Or perhaps if a unit loses a unitcombat it should NOT lose the promos it acquired with that unitcombat (but obviously can't take more promos on those lines).
Such an approach would be incompatible with concepts yet to come. There is a reason this was setup this way.
However, where is the problem in defining another combat class for the sniper types? I've often thought we were lacking the correct definition on those and that new definition should also include ambushers, special forces, etc... Many promos that would apply for criminals would also apply well for that new category as well, Shadowalker being a prime example. I'd suggest Stealthy (not to be confused with Stealth - for aircraft) as the new unitcombat to fill this role.
You also seem to be reluctant to utilize the multiple combat class option. Is this purely due to the civilopedia not currently showing additional combat classes when predefined on units? Or do you feel there's some other problem to address there? This could be a very handy option for blending promotion access chains properly. For example, Ambushers would be melee/stealthy units, while Snipers would be gunpowder/stealthy units. Therefore, both maintain all the stealthy unit promo accesses but adapt some when they advance from melee to gunpowder (I know they aren't direct upgrades of each other so this is JUST an example.)
also, i would like it, lake an equipment to be given if you go into a city you get a promotion upgrade, or have a choice to make a different one,
I'm not entirely sure what you're asking but we have the capacity for having a unit select a differing equipment when in a city that offers a variant now. But of course, equipments are still awaiting some other combat mod programming and ai design in general. Particularly AI is the holdup on equipment as a whole at the moment.

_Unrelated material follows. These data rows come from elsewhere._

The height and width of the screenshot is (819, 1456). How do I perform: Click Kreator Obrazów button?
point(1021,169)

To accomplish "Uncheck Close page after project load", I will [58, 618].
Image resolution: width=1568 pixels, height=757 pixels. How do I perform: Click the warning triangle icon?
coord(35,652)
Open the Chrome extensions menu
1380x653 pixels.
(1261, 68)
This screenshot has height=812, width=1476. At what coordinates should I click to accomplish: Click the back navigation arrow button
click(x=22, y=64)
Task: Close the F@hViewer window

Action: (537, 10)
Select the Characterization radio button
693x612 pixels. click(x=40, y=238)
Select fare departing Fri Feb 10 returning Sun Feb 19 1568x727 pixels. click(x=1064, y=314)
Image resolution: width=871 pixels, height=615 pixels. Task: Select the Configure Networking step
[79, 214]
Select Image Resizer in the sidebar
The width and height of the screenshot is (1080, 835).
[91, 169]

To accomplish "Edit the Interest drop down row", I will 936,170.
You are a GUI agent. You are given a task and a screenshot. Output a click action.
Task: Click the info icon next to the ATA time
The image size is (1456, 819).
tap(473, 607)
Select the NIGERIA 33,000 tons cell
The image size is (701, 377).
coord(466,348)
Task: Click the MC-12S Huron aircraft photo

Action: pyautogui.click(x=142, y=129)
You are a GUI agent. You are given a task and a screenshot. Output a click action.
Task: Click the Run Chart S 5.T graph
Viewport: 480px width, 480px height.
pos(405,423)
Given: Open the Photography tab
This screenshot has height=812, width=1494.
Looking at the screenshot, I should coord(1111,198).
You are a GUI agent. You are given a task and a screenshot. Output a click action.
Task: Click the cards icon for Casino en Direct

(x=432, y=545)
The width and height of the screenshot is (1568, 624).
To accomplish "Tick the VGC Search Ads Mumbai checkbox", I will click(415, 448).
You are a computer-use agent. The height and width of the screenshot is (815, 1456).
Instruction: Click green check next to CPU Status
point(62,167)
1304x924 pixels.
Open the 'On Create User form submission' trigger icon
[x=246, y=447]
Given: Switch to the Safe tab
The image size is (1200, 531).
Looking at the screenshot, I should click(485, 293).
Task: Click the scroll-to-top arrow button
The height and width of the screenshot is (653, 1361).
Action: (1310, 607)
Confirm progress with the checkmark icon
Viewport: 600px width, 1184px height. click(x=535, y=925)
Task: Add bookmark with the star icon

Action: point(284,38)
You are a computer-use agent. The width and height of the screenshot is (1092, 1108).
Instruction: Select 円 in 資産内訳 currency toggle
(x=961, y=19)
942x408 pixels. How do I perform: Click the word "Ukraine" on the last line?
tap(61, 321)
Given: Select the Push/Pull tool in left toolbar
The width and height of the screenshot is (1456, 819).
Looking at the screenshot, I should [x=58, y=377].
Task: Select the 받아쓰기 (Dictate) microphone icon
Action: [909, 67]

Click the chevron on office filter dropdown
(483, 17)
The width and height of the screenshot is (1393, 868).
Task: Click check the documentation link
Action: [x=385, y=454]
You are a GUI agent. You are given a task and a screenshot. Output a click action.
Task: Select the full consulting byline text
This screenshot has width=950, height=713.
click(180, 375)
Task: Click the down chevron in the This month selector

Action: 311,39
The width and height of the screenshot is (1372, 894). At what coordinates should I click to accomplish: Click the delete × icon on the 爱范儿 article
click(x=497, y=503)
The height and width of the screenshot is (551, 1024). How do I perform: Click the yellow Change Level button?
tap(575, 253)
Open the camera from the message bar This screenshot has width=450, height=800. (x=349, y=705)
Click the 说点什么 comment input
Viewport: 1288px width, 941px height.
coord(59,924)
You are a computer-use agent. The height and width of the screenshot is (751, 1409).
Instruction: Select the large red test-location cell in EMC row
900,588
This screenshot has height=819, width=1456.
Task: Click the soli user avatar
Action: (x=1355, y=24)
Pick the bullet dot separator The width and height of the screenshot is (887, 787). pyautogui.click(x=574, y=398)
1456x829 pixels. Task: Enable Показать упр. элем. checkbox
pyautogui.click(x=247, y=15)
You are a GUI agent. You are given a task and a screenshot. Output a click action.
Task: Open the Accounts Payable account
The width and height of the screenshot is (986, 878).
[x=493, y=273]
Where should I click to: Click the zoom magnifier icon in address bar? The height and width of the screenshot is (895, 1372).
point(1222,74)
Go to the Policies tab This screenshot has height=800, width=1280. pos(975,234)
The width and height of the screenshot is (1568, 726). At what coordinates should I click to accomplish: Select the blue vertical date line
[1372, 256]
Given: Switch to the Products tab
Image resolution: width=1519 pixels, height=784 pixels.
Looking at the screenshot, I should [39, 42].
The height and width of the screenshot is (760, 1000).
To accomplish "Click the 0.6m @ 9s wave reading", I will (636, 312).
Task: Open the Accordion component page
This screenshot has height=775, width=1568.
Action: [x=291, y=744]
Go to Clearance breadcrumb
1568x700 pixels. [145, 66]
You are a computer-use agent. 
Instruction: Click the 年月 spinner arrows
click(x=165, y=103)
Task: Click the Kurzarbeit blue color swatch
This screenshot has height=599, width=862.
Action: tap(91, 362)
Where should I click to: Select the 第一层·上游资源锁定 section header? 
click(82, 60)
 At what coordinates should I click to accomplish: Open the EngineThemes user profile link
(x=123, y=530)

But equipment issues are a big cause for the requirement that units can lose promos and need to re-train what they lost when combat classes change. Certain 'tricks' and abilities can only be enabled when certain equipments are maintained (this is shown by those equipments possibly enabling a whole new combat class on the unit when possessed) but if those equipments get removed, the tricks are lost (the combat class is thus taken away) because the underlying tools to perform them have been removed.
The same thinking goes for the methods utilized to train and maintain training on units already out there. If a unit combat class isn't supposed to have access to selecting a promotion, why should it keep having that promotion when a more crude unit has upgraded to the new class? Units are composed of multiple individuals and the training of those individuals as they cycle into and out of the unit throughout time would adapt and change as the unit's function does as well. A military instructor would cease training replacement troops for what was once a legendary medieval brigade (now being a Rifling Squad) on all the same melee combat strategies they'd mastered back then. No... they would adapt and train those new refreshments with skills that are more appropriate to the era.